◆ Problem requirements ◆
Write the records below out again word for word, with the pictures removed.

Data items
BEGIN
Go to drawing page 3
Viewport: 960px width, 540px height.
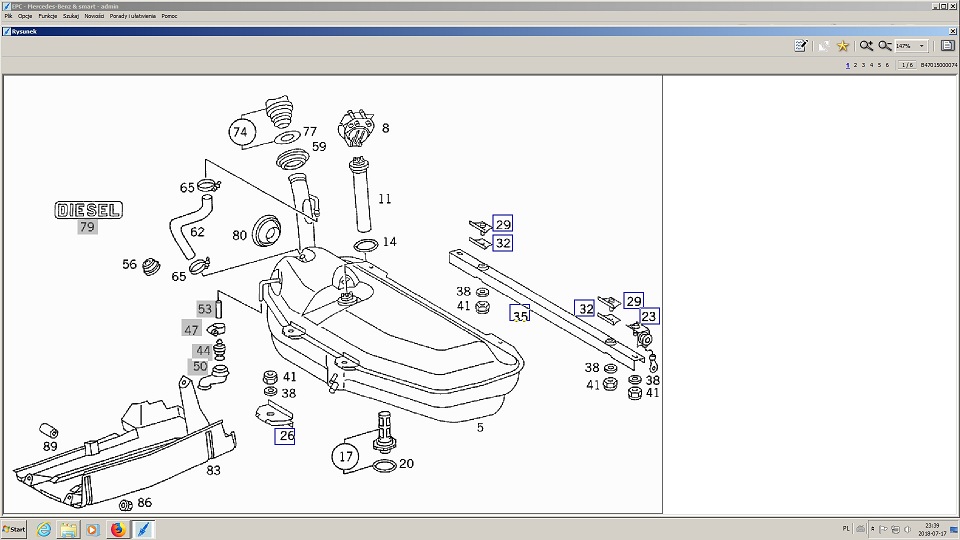pyautogui.click(x=863, y=65)
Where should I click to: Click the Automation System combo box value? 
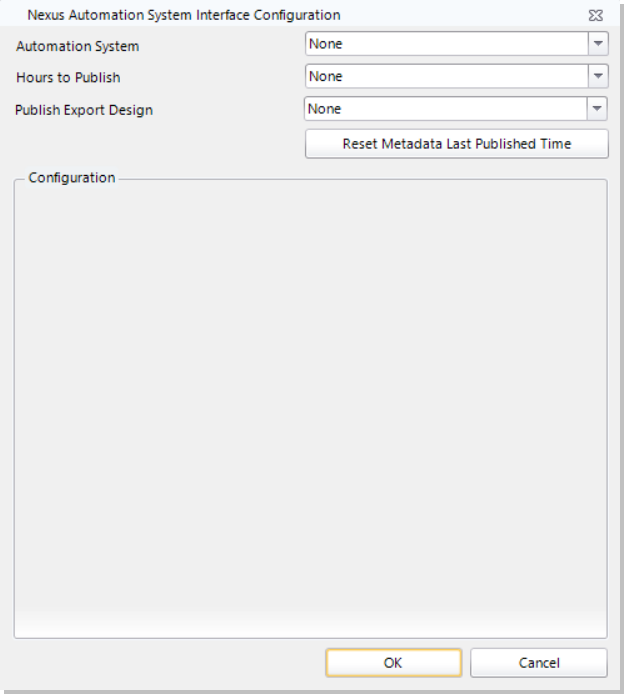pyautogui.click(x=445, y=44)
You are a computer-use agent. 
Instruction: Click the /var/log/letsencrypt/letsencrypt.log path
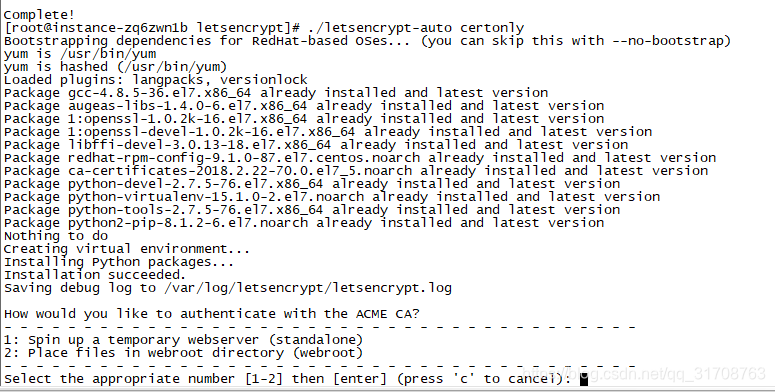tap(307, 288)
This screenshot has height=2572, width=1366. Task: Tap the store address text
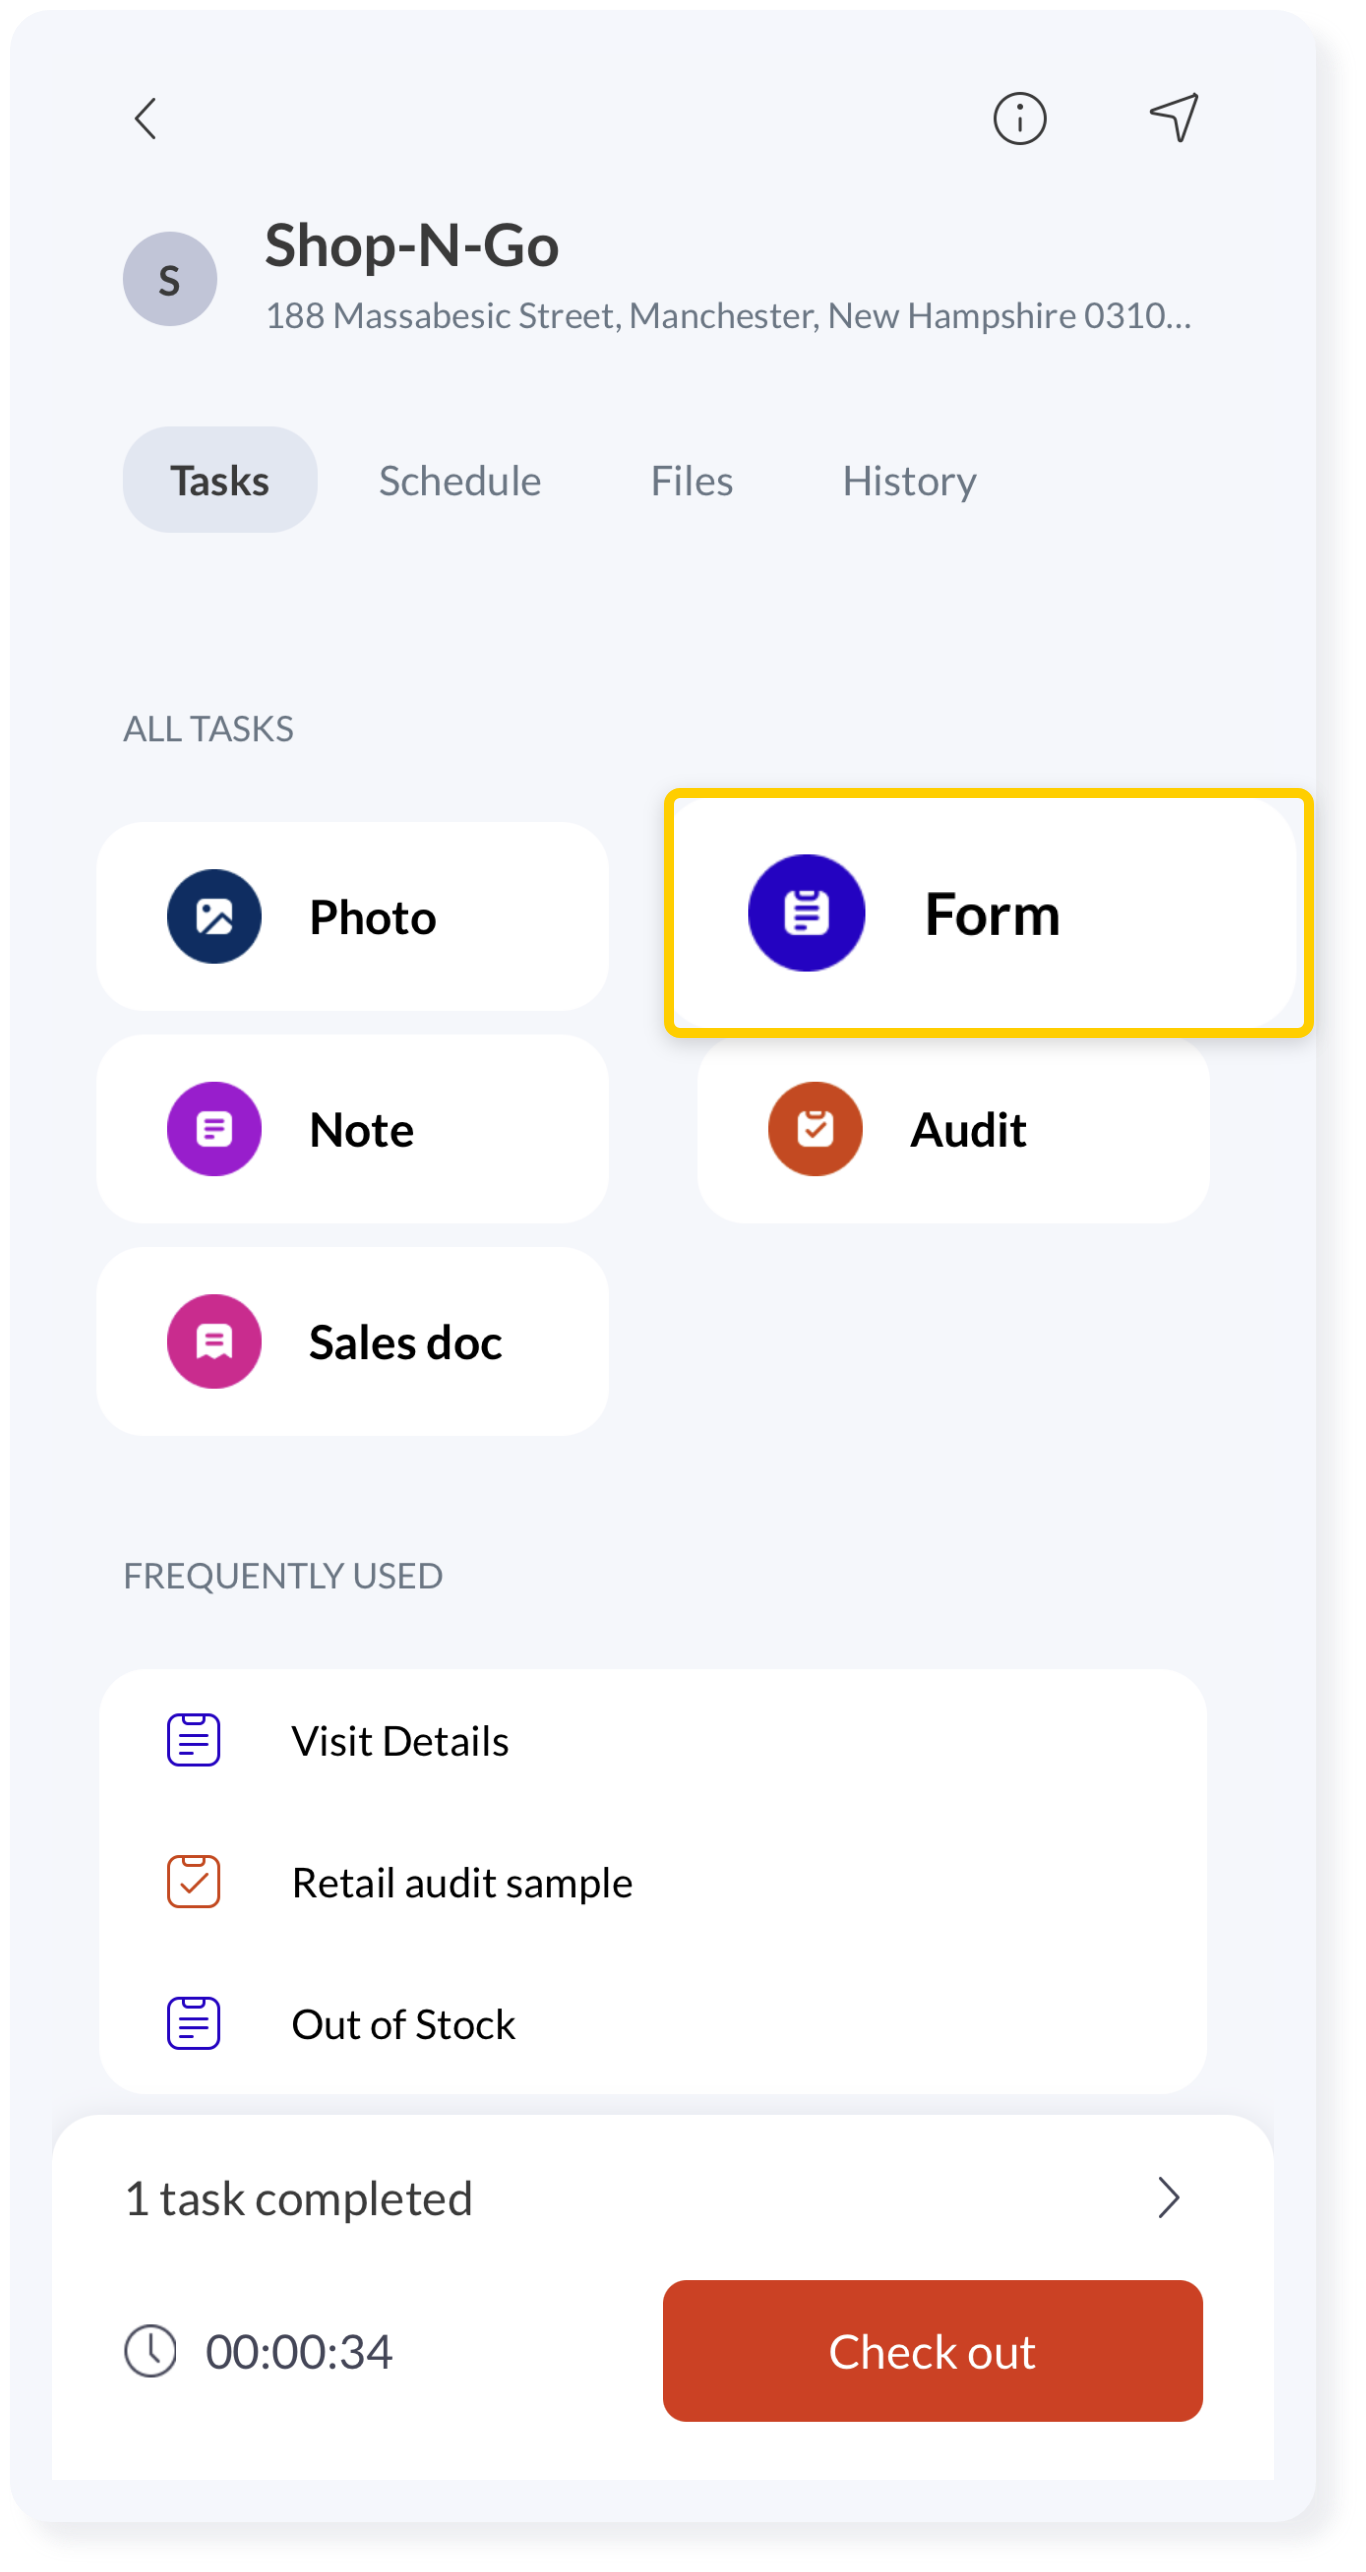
END
◆ Answer area ◆
Go to drawing page 3
Viewport: 960px width, 540px height.
pyautogui.click(x=863, y=65)
Where should I click to: Click the Automation System combo box value? 
pyautogui.click(x=445, y=44)
You are a computer-use agent. 
Instruction: Click the /var/log/letsencrypt/letsencrypt.log path
tap(307, 288)
This screenshot has height=2572, width=1366. Task: Tap the store address text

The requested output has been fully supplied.